Sen. Marco Rubio (R-Fla.) (Alex Wong/Getty Images) Sen. Marco Rubio (Alex Wong/Getty Images)

1. Rep. Paul Ryan (R-Wis.) is firmly on board, leaving the immigration exclusionists once again on the opposite side of a popular conservative.

2. Right-wing opponents of immigration reform have tossed out shoddy arguments that their opponents have easily swatted away. Taking the lead against the Heritage Foundation (which used to be at the forefront of conservative reform) has been the Cato Institute. In a recent takedown, it pulverized the Heritage anti-immigration reform message by documenting 11 erroneous items. Reason magazine is also stepping up to the plate, most recently substantiating the pro-reform argument that “low-skilled immigrants don’t take away jobs from native high-school dropouts. Instead, they open better opportunities for them.“ Restrictionists are trying to torpedo immigration reform by scapegoating poor foreigners for the overextended U.S. welfare state and the country’s job troubles. If these forces succeed, all Americans will pay the price.

3. No serious GOP 2016 contender has come out against the Gang of Eight’s bill.

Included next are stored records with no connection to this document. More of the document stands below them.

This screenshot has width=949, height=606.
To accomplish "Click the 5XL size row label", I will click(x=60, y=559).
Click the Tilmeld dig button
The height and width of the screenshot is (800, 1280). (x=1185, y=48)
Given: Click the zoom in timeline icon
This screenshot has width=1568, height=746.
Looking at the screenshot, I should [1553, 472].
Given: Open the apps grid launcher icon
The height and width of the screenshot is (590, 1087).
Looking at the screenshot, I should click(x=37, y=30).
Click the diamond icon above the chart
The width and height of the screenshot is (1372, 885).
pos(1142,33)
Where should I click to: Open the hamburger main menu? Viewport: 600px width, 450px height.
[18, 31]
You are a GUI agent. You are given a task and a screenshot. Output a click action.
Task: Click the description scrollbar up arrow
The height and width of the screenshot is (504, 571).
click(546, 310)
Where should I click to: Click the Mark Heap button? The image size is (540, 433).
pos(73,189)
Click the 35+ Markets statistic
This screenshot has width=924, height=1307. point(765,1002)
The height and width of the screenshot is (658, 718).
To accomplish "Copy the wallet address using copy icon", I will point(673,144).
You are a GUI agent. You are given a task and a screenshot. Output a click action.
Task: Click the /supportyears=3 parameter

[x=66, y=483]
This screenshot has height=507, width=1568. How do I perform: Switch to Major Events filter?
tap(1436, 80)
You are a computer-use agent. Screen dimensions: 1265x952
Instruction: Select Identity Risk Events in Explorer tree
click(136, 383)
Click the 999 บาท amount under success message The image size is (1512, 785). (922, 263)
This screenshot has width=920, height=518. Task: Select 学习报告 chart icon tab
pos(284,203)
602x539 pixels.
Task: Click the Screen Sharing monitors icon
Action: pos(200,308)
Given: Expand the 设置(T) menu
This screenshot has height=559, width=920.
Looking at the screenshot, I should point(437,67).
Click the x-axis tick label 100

4. Opponents aren’t yet offering an alternative that puts them in the position of defending the current mess — porous borders, insufficient unskilled and skilled labor and 11 million people living here without paying federal income taxes or undergoing any sort of background check.

5. Multiple hearings and an extended period for debate have taken away the argument that this is being jammed through.

6. Polling suggests that, with the proper conditions, even Republicans favor a path to citizenship.

7. The White House has been relatively mum. President Obama has a knack for inciting Republicans. So far he’s left the heavy lifting to Republicans and pro-immigration groups, which aren’t nearly as liable to generate indignant opposition.

8. Sen. Marco Rubio (R-Fla.) and his team have been beating down objections as fast as they are tossed out and rose in defense of immigration reform in the wake of the Boston bombings. As a result, no one conservative argument has really taken hold.